Stored entries
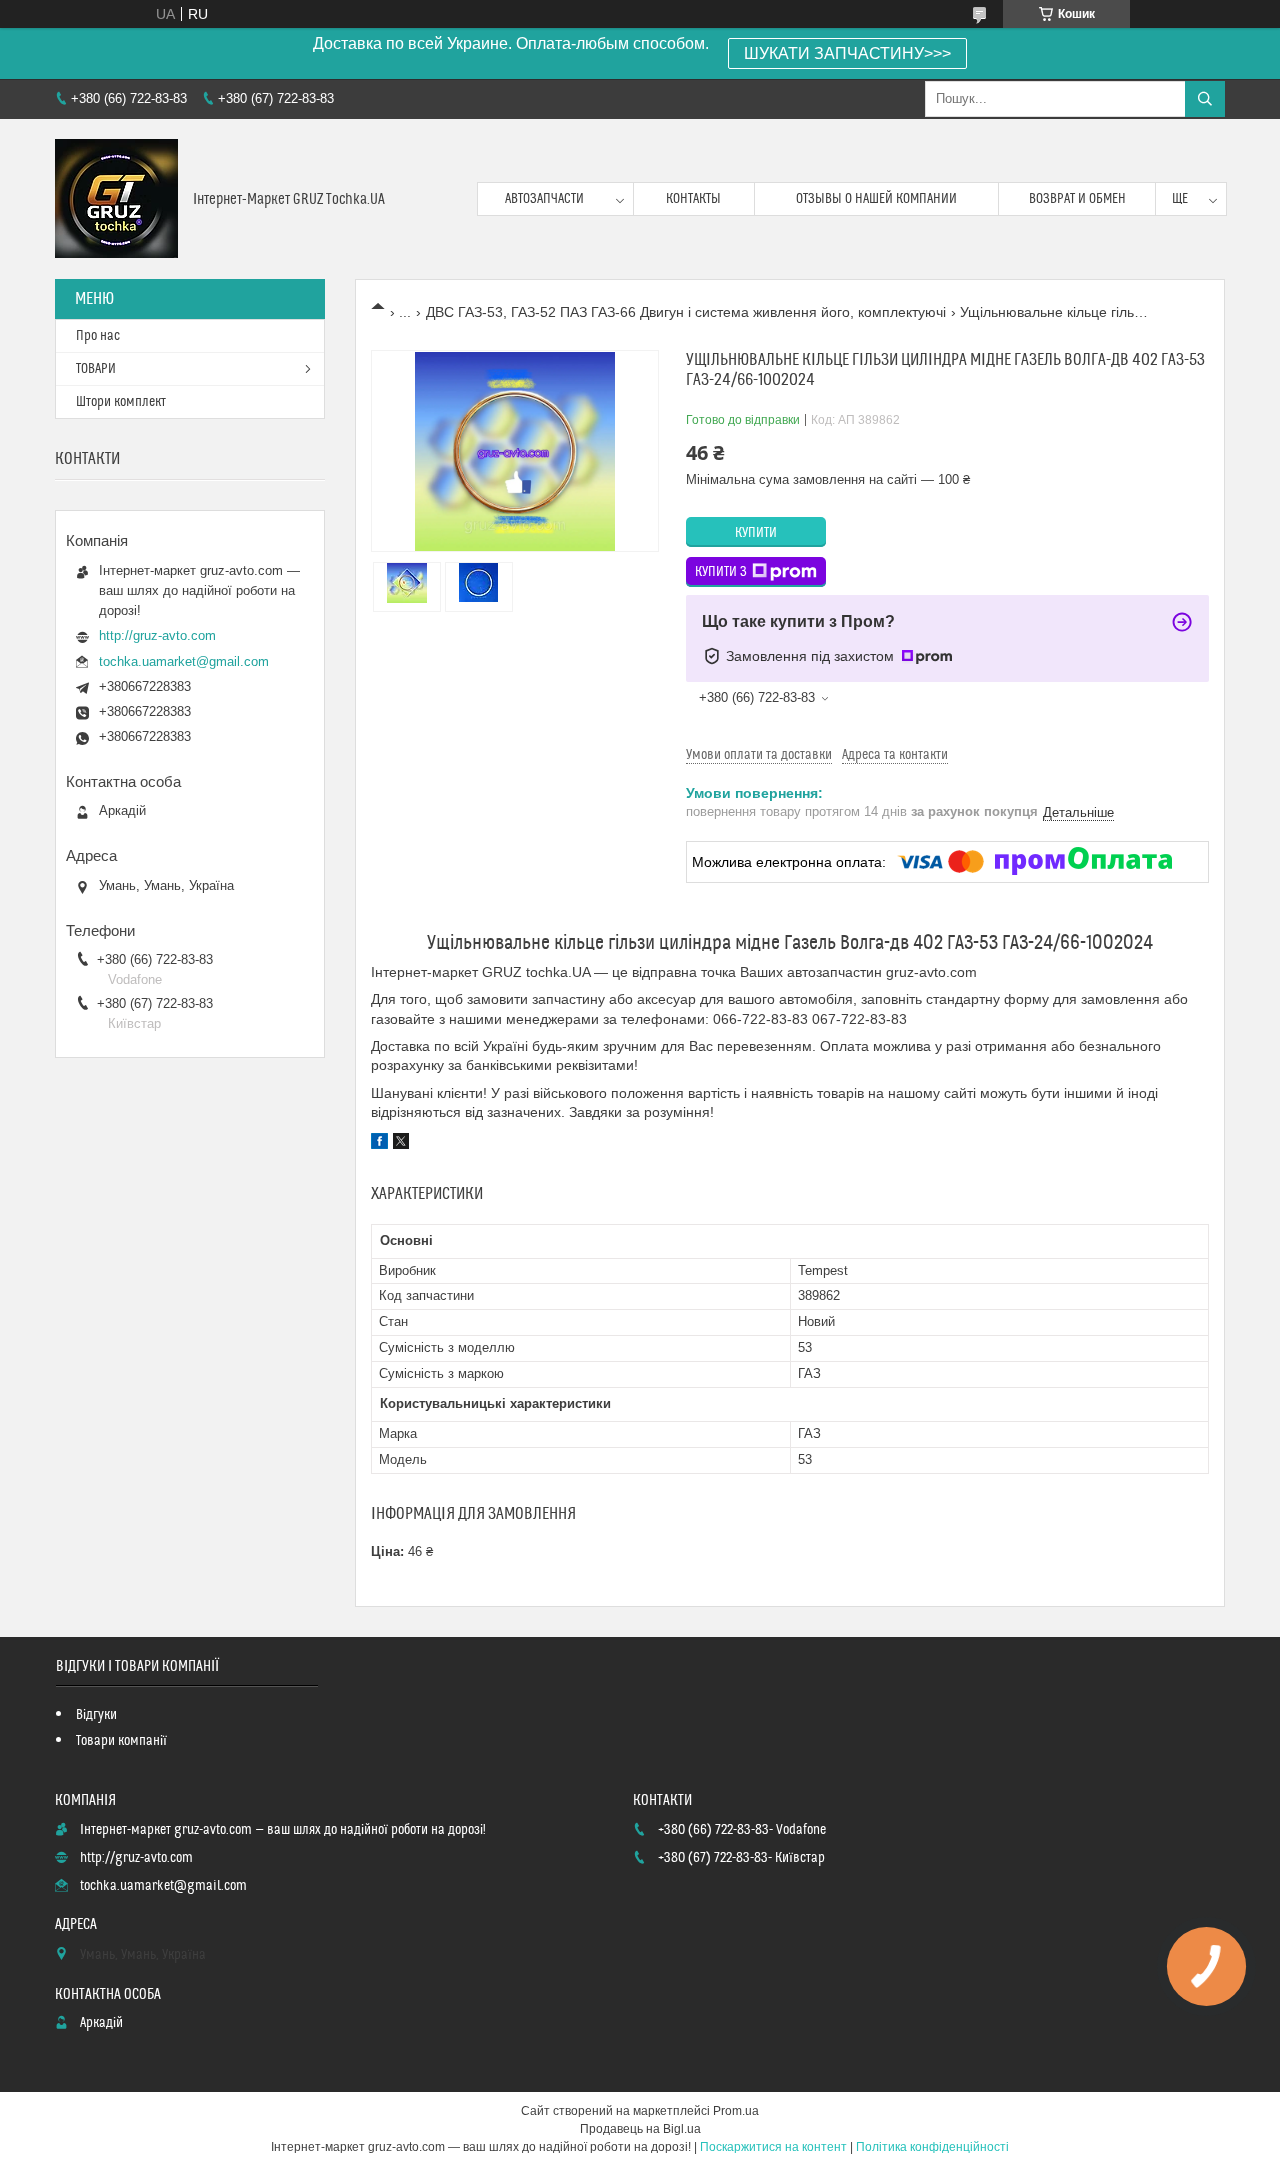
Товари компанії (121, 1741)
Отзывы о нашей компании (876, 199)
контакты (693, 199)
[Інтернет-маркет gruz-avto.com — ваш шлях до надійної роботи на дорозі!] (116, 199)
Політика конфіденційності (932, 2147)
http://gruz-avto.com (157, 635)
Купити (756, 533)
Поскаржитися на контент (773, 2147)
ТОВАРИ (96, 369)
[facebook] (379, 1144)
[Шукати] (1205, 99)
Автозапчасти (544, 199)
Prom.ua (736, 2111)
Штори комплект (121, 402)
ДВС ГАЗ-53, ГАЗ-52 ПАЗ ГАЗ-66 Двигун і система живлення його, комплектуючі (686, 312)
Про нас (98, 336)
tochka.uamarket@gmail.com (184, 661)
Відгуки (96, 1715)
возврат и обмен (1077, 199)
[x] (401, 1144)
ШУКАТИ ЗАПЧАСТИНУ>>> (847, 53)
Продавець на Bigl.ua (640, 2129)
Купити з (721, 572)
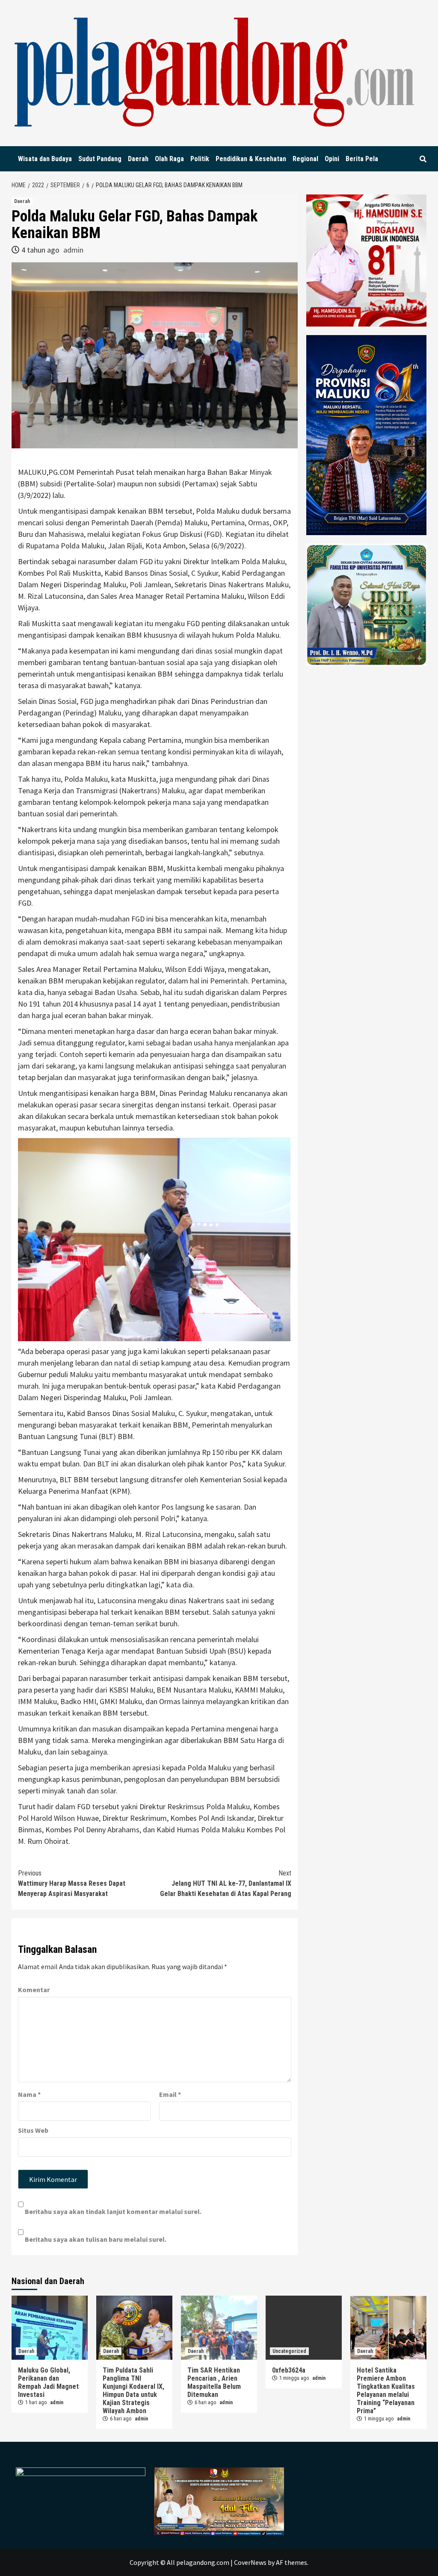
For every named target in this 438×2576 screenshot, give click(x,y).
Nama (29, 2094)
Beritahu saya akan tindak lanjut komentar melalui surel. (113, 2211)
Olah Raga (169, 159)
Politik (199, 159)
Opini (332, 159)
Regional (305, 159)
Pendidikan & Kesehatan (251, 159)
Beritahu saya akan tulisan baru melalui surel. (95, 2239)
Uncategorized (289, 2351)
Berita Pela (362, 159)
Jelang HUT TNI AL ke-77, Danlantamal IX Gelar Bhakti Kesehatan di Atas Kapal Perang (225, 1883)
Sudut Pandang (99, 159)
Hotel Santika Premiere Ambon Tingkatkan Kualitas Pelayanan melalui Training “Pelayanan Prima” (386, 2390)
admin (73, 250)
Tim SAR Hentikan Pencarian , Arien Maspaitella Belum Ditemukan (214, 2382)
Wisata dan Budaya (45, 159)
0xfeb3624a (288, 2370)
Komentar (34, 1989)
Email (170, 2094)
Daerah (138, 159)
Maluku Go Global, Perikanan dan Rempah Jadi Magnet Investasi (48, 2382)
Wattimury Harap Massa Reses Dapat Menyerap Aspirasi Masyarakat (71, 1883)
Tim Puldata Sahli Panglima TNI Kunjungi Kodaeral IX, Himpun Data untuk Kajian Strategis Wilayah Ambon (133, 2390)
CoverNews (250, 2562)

— Task requirements —
Make an exact copy of the records shown above, without the pictures.

— Task response —
Товари компанії (121, 1741)
Отзывы о нашей компании (876, 199)
контакты (693, 199)
[Інтернет-маркет gruz-avto.com — ваш шлях до надійної роботи на дорозі!] (116, 199)
Політика конфіденційності (932, 2147)
http://gruz-avto.com (157, 635)
Купити (756, 533)
Поскаржитися на контент (773, 2147)
ТОВАРИ (96, 369)
[facebook] (379, 1144)
[Шукати] (1205, 99)
Автозапчасти (544, 199)
Prom.ua (736, 2111)
Штори комплект (121, 402)
ДВС ГАЗ-53, ГАЗ-52 ПАЗ ГАЗ-66 Двигун і система живлення його, комплектуючі (686, 312)
Про нас (98, 336)
tochka.uamarket@gmail.com (184, 661)
Відгуки (96, 1715)
возврат и обмен (1077, 199)
[x] (401, 1144)
ШУКАТИ ЗАПЧАСТИНУ>>> (847, 53)
Продавець на Bigl.ua (640, 2129)
Купити з (721, 572)
For every named target in this 438×2576 screenshot, give click(x,y).
Nama (29, 2094)
Beritahu saya akan tindak lanjut komentar melalui surel. (113, 2211)
Olah Raga (169, 159)
Politik (199, 159)
Opini (332, 159)
Regional (305, 159)
Pendidikan & Kesehatan (251, 159)
Beritahu saya akan tulisan baru melalui surel. (95, 2239)
Uncategorized (289, 2351)
Berita Pela (362, 159)
Jelang HUT TNI AL ke-77, Danlantamal IX Gelar Bhakti Kesehatan di Atas Kapal Perang (225, 1883)
Sudut Pandang (99, 159)
Hotel Santika Premiere Ambon Tingkatkan Kualitas Pelayanan melalui Training “Pelayanan Prima” (386, 2390)
admin (73, 250)
Tim SAR Hentikan Pencarian , Arien Maspaitella Belum Ditemukan (214, 2382)
Wisata dan Budaya (45, 159)
0xfeb3624a (288, 2370)
Komentar (34, 1989)
Email (170, 2094)
Daerah (138, 159)
Maluku Go Global, Perikanan dan Rempah Jadi Magnet Investasi (48, 2382)
Wattimury Harap Massa Reses Dapat Menyerap Aspirasi Masyarakat (71, 1883)
Tim Puldata Sahli Panglima TNI Kunjungi Kodaeral IX, Himpun Data untuk Kajian Strategis Wilayah Ambon (133, 2390)
CoverNews (250, 2562)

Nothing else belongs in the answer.